Ogni tentativo di “ammorbidire” la riforma Fornero porta con sé un aumento della spesa per le pensioni. Un’operazione che non possiamo permetterci a cuor leggero. Secondo le stime della Ragioneria Generale dello Stato, le operazioni “Quota 100”, “102” e “103” attuate nel 2021, 2022, 2023 hanno contribuito ad aumentare la spesa pensionistica in media dello 0,4% del PIL all’anno nel periodo compreso tra il 2019 e il 2022, invertendo una tendenza al ribasso in atto dal 2014.

A normativa attuale, le simulazioni mostrano una dinamica crescente fino alla fine del 2045 quando la spesa pensionistica raggiungerà il 17% del Pil, solo allora l’effetto del passaggio al sistema contributivo introdotto con la riforma Dini avrà tutti i suoi effetti e la quota raggiungere il 14% nel 2070. Abbiamo quindi ancora vent’anni di sofferenza davanti a noi.

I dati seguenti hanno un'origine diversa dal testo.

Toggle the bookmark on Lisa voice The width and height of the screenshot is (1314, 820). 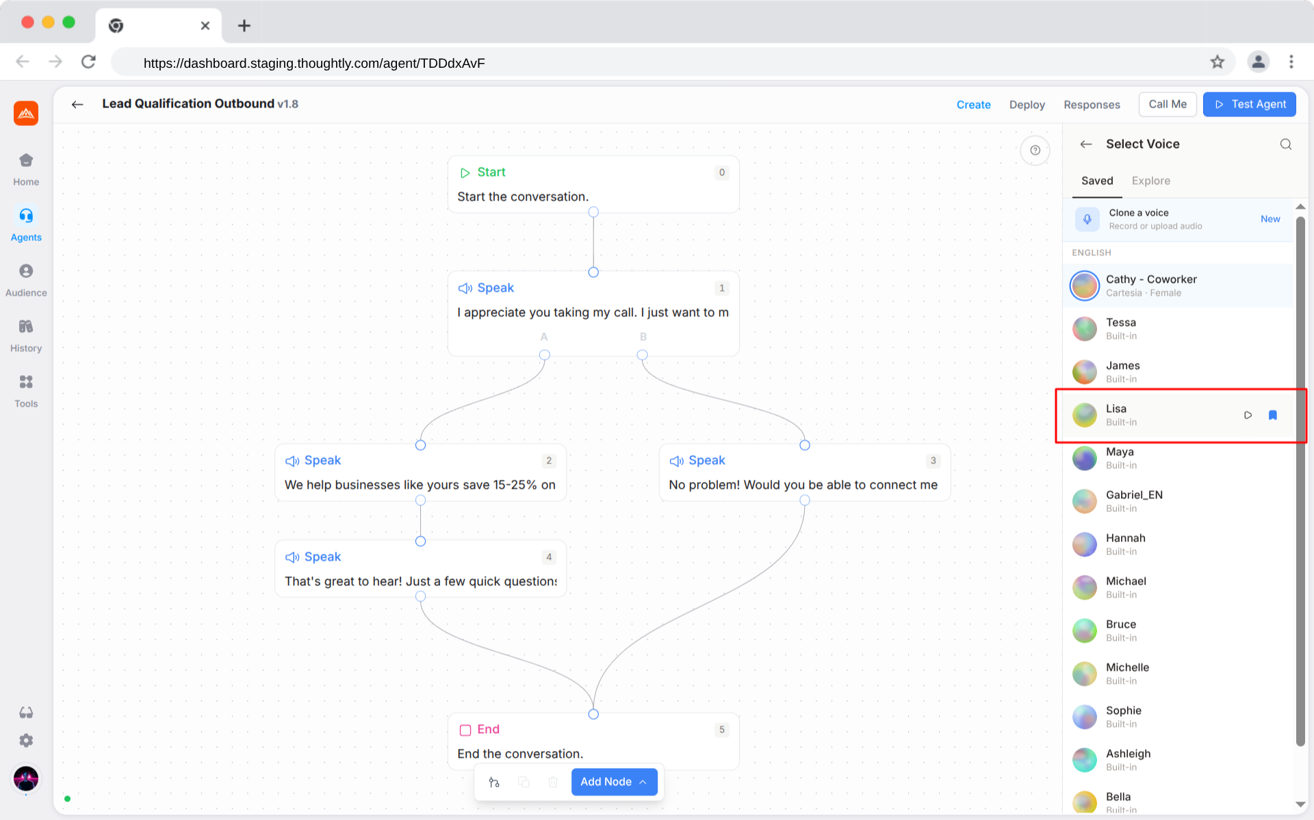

L’effetto cumulativo delle riforme attuate negli ultimi vent’anni è stato significativo: secondo la legislazione in vigore prima del 2004, il picco della spesa pensionistica nel 2045 raggiungerebbe il 20% del Pil.

La Ragioneria Generale dello Stato ci offre anche una simulazione di quanto costerebbe rendere permanente la “Quota 103”: +0,3% del Pil fino al 2045, la dinamica successiva sarebbe poi simile a quella della normativa attuale. Non è facile quindi gestire le pensioni, anche solo allungare la “Quota 103” costerebbe da uno a due miliardi l’anno, cosa non facile da trovare in un periodo di magra.

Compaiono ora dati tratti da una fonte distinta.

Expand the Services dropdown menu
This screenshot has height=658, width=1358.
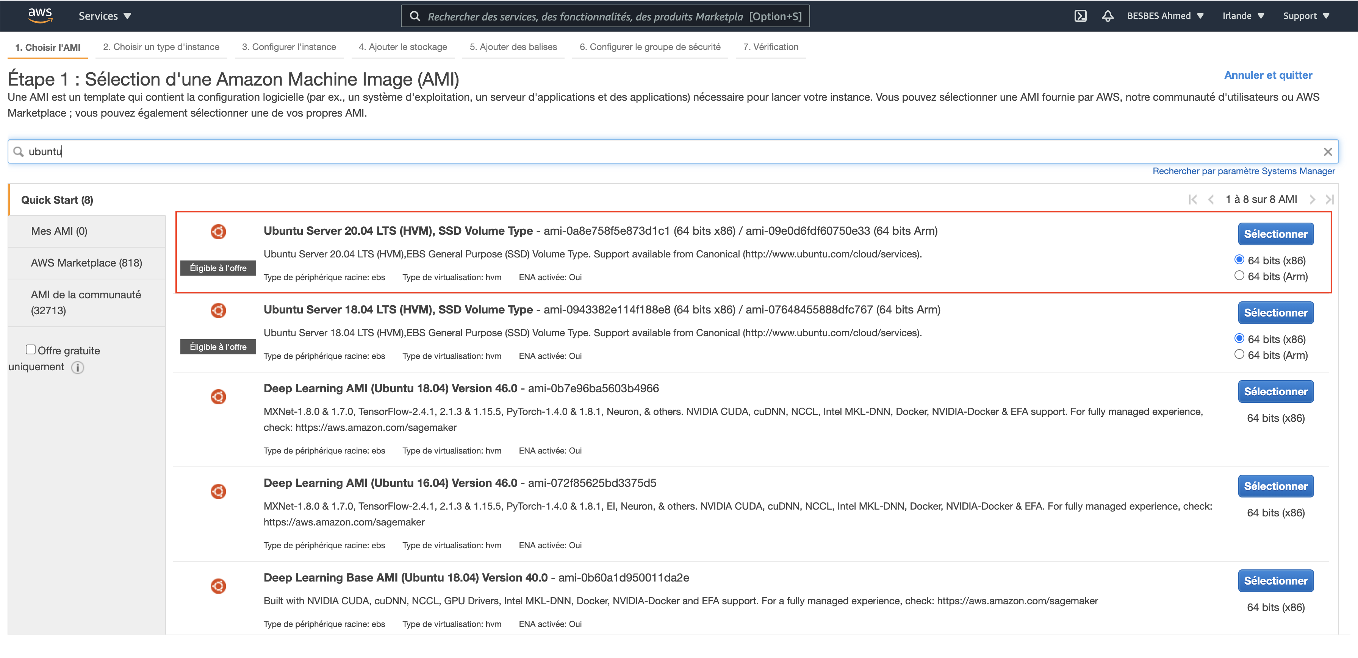click(104, 16)
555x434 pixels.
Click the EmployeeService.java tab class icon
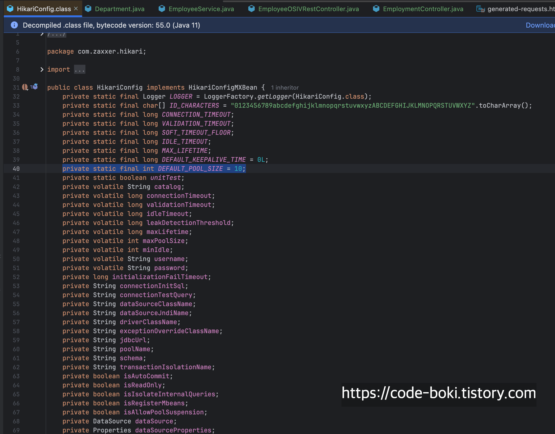point(162,9)
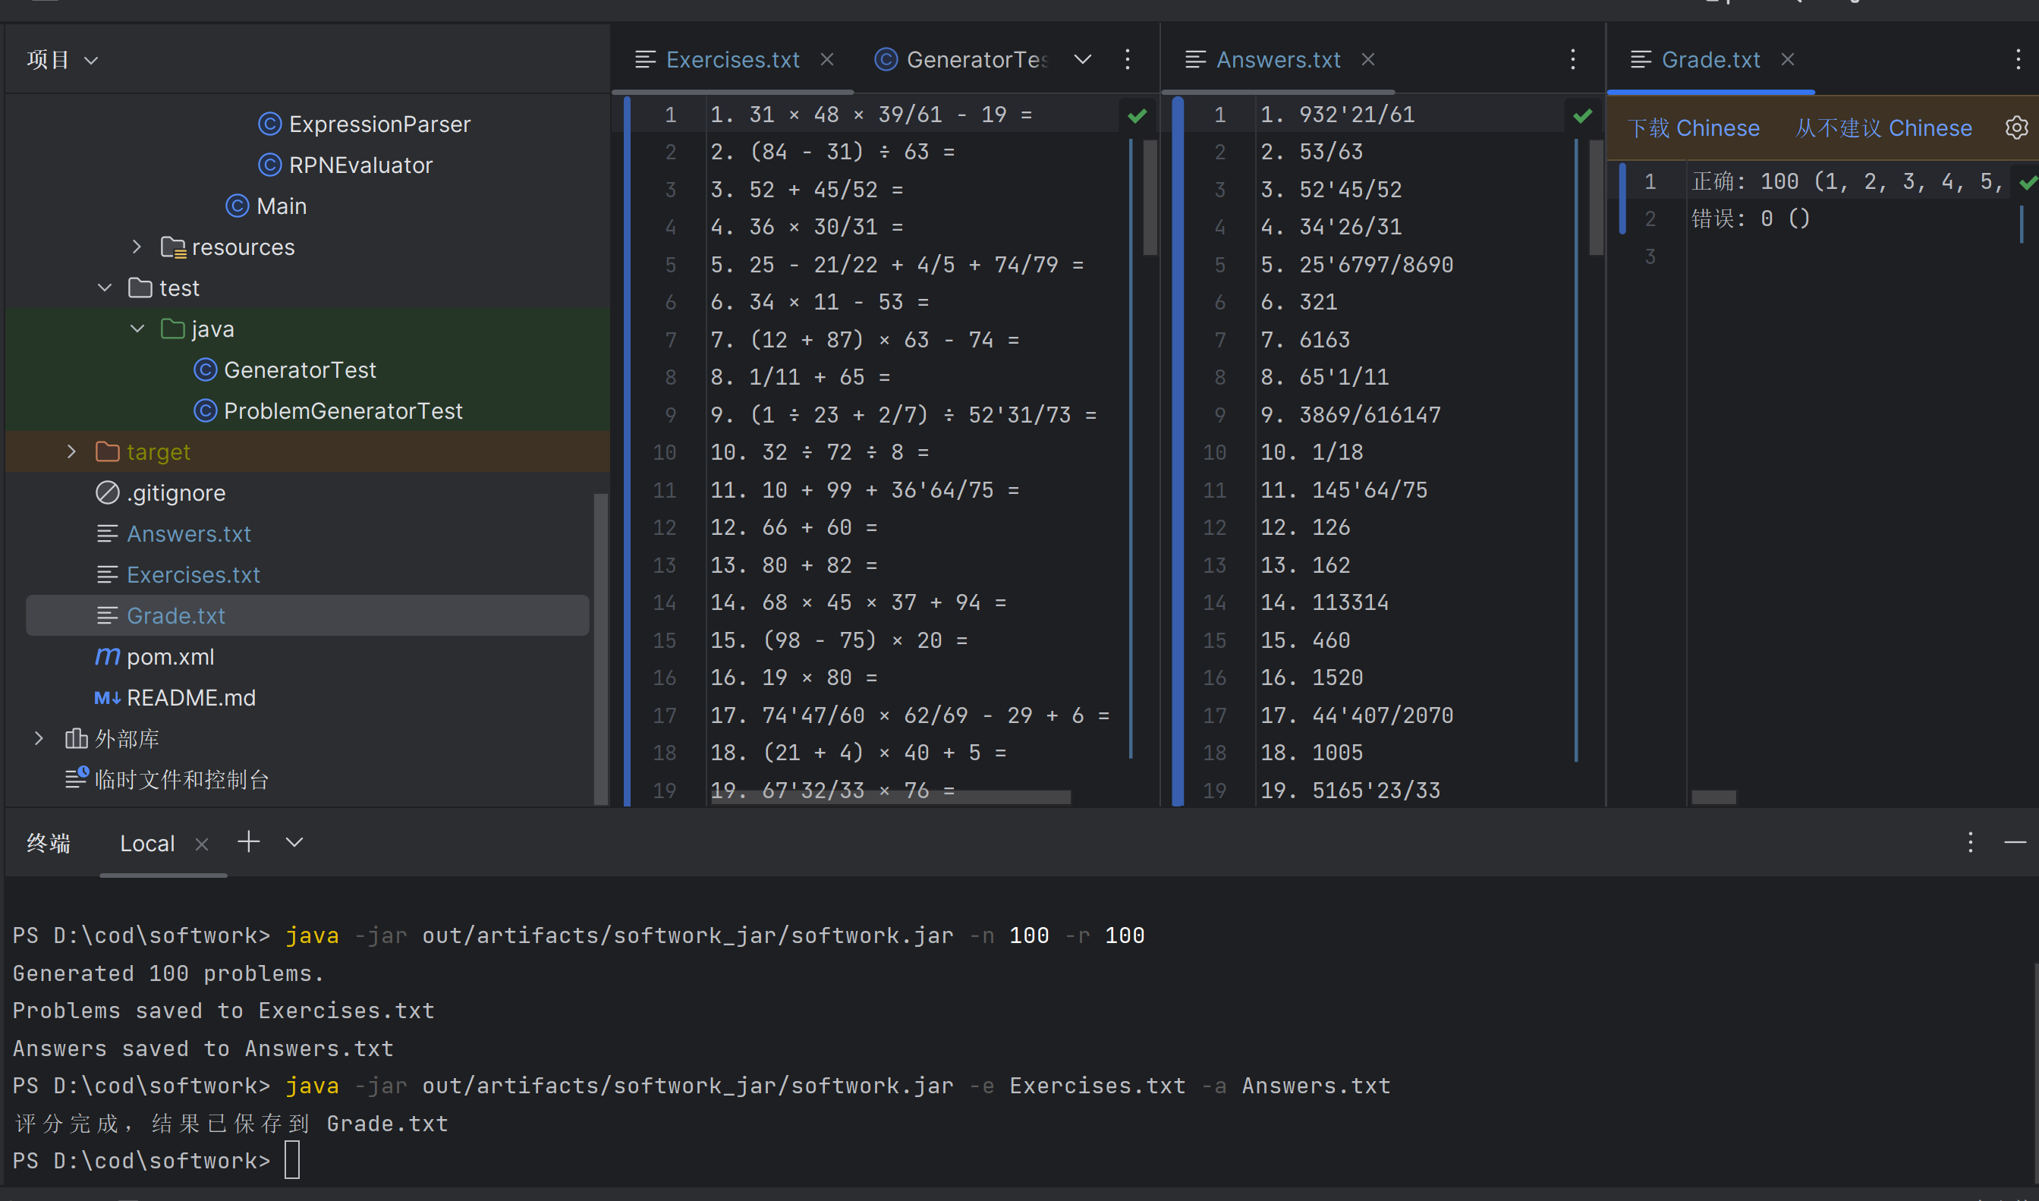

L’indicazione principale per contrastare questa situazione è quella di agire sulla natalità ma ciò non cambierebbe significativamente le carte in tavola nel prossimo futuro: il tasso di fertilità è ai minimi (1,24), si stima che crescerà nel prossimo prossimi 50 anni fino a raggiungere 1,44 ma ciò non impedirà alla popolazione italiana di contrarsi di 10 milioni (da 59 a 48) da qui al 2070. Il rapporto tra popolazione over 65 e popolazione tra 15 e 64 quasi raddoppierebbe, andando dal 36 al 62%. . Avere più figli porta benefici solo a lunghissimo termine, maggiore sollievo viene da un flusso migratorio più sostenuto. Il vantaggio per il nostro welfare è che gli immigrati versano subito i contributi pensionistici e così facendo partecipano immediatamente al pagamento delle pensioni. Nelle simulazioni il flusso migratorio è stabile intorno alle 165.000 unità; la sua riduzione comprometterebbe significativamente la possibilità di raggiungere una stabilizzazione della quota delle pensioni sul Pil entro il 2045.

In definitiva, non è facile affrontare contemporaneamente la lotta all’immigrazione e l’aumento delle risorse destinate alle pensioni come fa l’attuale governo. L’immigrazione porta con sé problemi sociali che vanno gestiti pensando anche ai benefici che ne possiamo ricavare, compresa la sostenibilità del nostro welfare.